Like the Whiskey Sour, Margaritas look different in every bar. You can get them up or on the rocks, with or without salt, flavored, frozen, pre-mixed, or freshly made. Although they differ greatly in appearance, they all share a common origin.
But figuring out exactly how the drink was first created is more complicated. The original Margarita was a humble combination of tequila, lime juice, orange liqueur (usually cited as Cointreau), and salt. Most stories have it being invented in the 1930s or '40s. It’s been called Mexico’s most beloved export, and it's an almost perfect combination of sweet, sour, salty, and bitter.
It’s also possible that the Margarita came into being when a bartender substituted tequila for brandy in a Sidecar (the Sidecar had been popular for more than a decade before the Margarita rose to fame). Yet another possibility is that the Margarita existed under a different name. In fact, the Picador, a cocktail made with tequila, salt, and Cointreau, appears in the 1937 Café Royal Cocktail Book. After that point, however, it pretty much disappears.
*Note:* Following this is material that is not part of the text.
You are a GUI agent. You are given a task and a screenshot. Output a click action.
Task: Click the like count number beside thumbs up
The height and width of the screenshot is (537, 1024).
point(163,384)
The Daisy, which has since evolved into more of a class of cocktail (like the Sour or the Smash), is another possible evolutionary link. Here, someone used tequila to make the cocktail and renamed it—a very common practice among bartenders then and now.
Even if the original creator did whip up the Margarita using that approach, his (or her) name is lost to history. With that said, there are plenty of people who claim credit, and plenty more women named Marguerite (or Margaret or Margarita) who claim to be its inspiration.
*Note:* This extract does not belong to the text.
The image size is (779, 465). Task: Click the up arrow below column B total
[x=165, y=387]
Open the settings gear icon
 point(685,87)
Carlos Danny, the owner of a Tijuana restaurant, claims one of the more interesting origin stories. According to cocktail lore, he created the drink for a dancer named Marjorie King who was allergic to all liquor except tequila. Though we’re not sure how that works, Danny’s tombstone says he created the margarita.
Until recently, Dallas socialite Margarita Sames was most often cited as the drink’s creator. Sames asserts that she created the drink at a party at her vacation home in Acapulco in 1948. Though it’s one of the tidiest stories, it’s not true. By 1945, José Cuervo’s U.S. importer was using an ad that proclaimed “Margarita: it’s more than a girl’s name.” Sorry, Margarita.
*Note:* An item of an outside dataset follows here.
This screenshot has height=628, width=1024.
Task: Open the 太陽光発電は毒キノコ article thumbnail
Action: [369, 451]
The origins of the frozen margarita are a bit clearer. The machine was first created (or repurposed, depending on who you talk to) in 1971 by a restaurateur named Mariano Martinez. It’s thought that either he or someone in his family also created the first margarita mix to use in the machine, but no one ever patented the mix.
No matter the Margarita's origins, it's delicious all the same.
Hit The Lab
2 oz 100% agave tequila
1 oz lime juice
1 oz Cointreau or dry curacao
Add all ingredients to a cocktail shaker. Add ice and shake vigorously to combine. Strain into a coupe glass rimmed with coarse salt.